Mais elle n’est pas la seule à vouloir percer ces minces lignes d’archives. Vanessa Springora s’y attelle également, avec plus de hargne, son cœur et son corps condamnés à la fable de son propre nom de famille. Patronyme, son dernier livre, explore et réinterprète le nom de famille, de sa linguistique la plus brute à ses modifications et arrangements. En quête de l’identité de son père, elle remonte la piste de son grand-père. Pour saisir les mensonges de cet inconnu, mort dans la médiocrité, elle déroule peu à peu l’histoire honteuse des Springer. Un voyage à Prague, des larmes pour avoir manqué l’occasion d’interroger les anciens… Tout cela pour tenter de rétablir sa filiation.
Vanessa, comme Michèle, s’efforce d’imaginer l’histoire de ces gens ayant traversé le XXe siècle et la guerre mondiale. Les trains empruntés, les différents logements habités.
Mais cette enquête met surtout à jour la force d’un jeu de dupe. La capacité qu’avait alors un homme pour manipuler sa propre histoire pour l’adapter aux modes de l’époque. Springer, Springora… Josef, Joseph. Le passage de l’Est à l’Ouest est un Styx où la descendance se perd.
Il n’est pas étonnant que la fameuse « troisième génération » soit prostrée, angoissée par la perte de ses racines. Dans la fange remuée par Patronyme, j’ai personnellement été saisie par le mensonge des noms de famille. Pour accompagner l’autrice j’ai travaillé en parallèle sur ma propre famille et suis tombée des nues en voyant qu’un nom qui nous paraît si solide dans notre administration actuelle, n’est qu’une couverture cousue de fil blanc. Des allemands embêtés se trafiquaient des noms français, des juifs se glissaient dans la peau d’un chrétien polonais au profil anonyme…
La mer de nos savoirs s’est fendue en deux et avec elle grandit la difficulté de se retracer depuis le XXe siècle. Les déplacements de l’Est, mais surtout le silence prolongé des survivants de la guerre, ont éteint une mémoire que des livres, des films et où le Mémorial tentent de maintenir.

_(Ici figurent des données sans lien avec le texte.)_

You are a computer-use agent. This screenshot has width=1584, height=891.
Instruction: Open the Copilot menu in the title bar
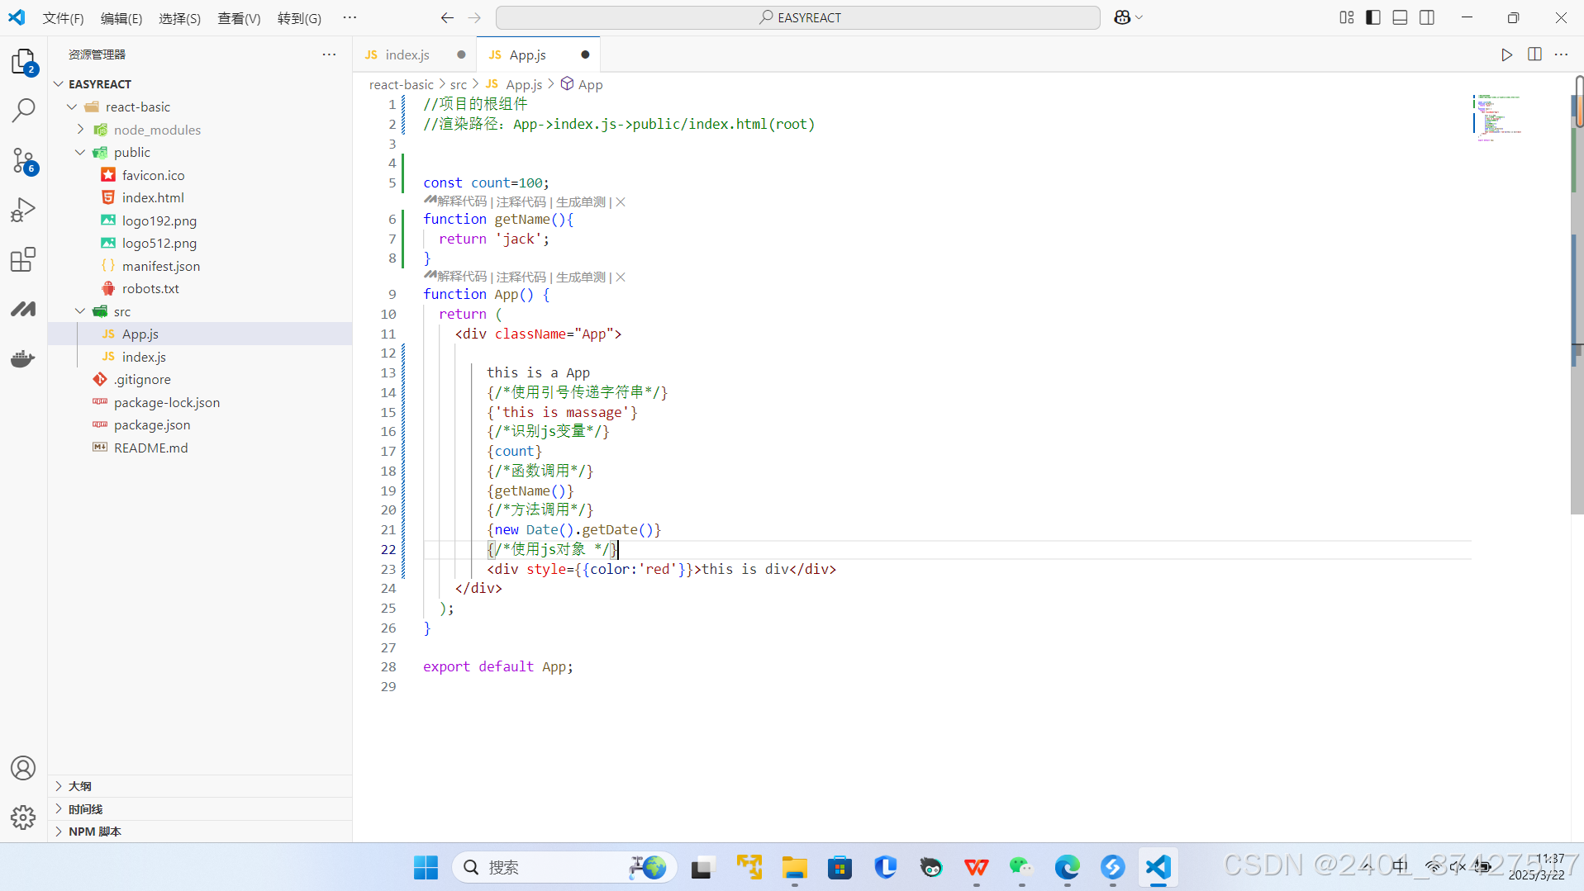click(1127, 17)
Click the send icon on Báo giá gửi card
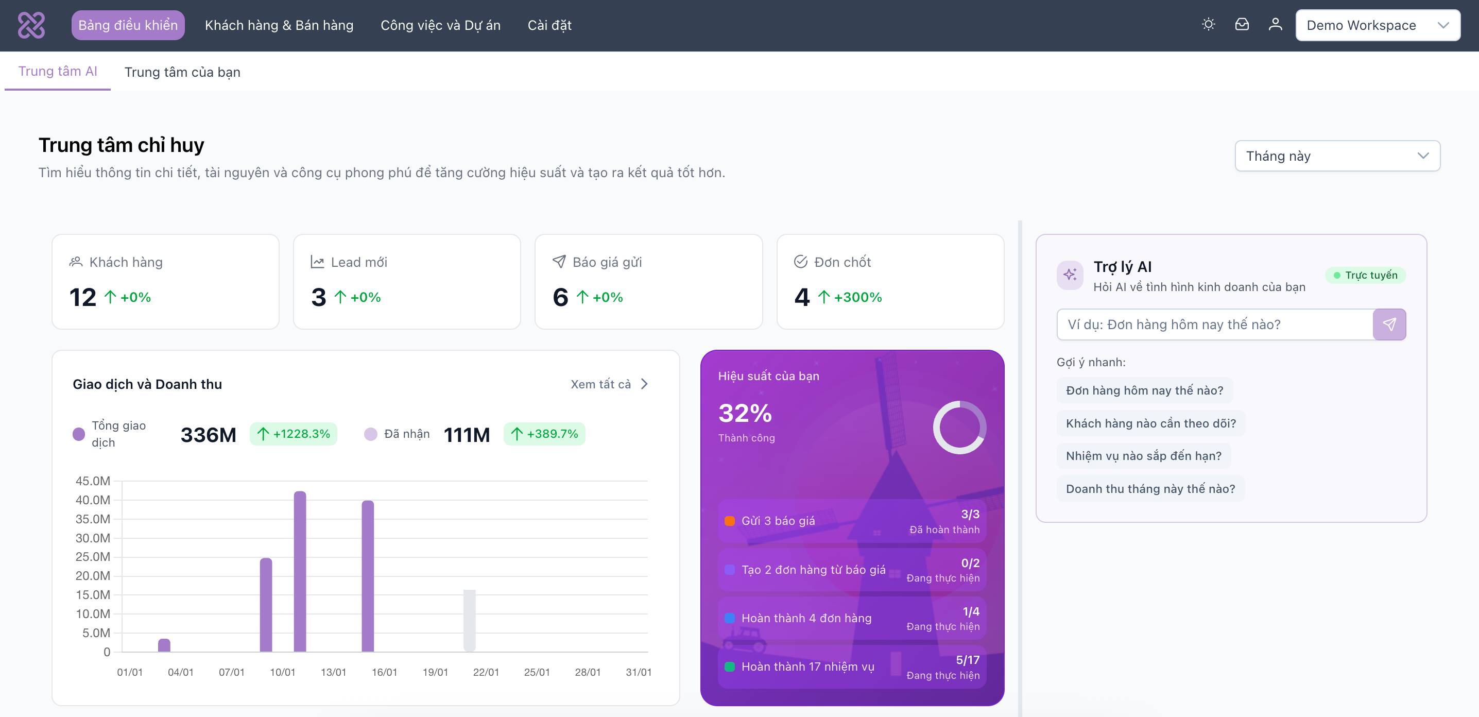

Et bien sûr je repense à cette phrase culte d’Adorno : « écrire un poème après Auschwitz est barbare ». Il me semble même que parler après Auschwitz l’est tout autant. Les langues se sont tues, il est devenu malvenu de remuer ces vieilles histoires. La mythomanie est le refuge d’une seconde génération, se drapant dans un passé glorieux ou une histoire romanesque pour mieux construire son présent. Est-ce ridicule ou, au contraire, un héroïsme teinté d’excentricité ?
Et je m’interroge encore sur la fable des noms de famille… Que transmettre aux enfants qui viendront après nous ? Devons-nous chercher à tout prix la moindre parcelle de vérité, ou pouvons-nous, nous aussi, nous inventer ? Vivre sa vie et son passé comme un roman ou comme une archive régionale ? Je ne sais pas encore, pas plus que je ne sais s’il existe un repentir pour les menteurs, les malfaisants, comme pour les honnêtes gens.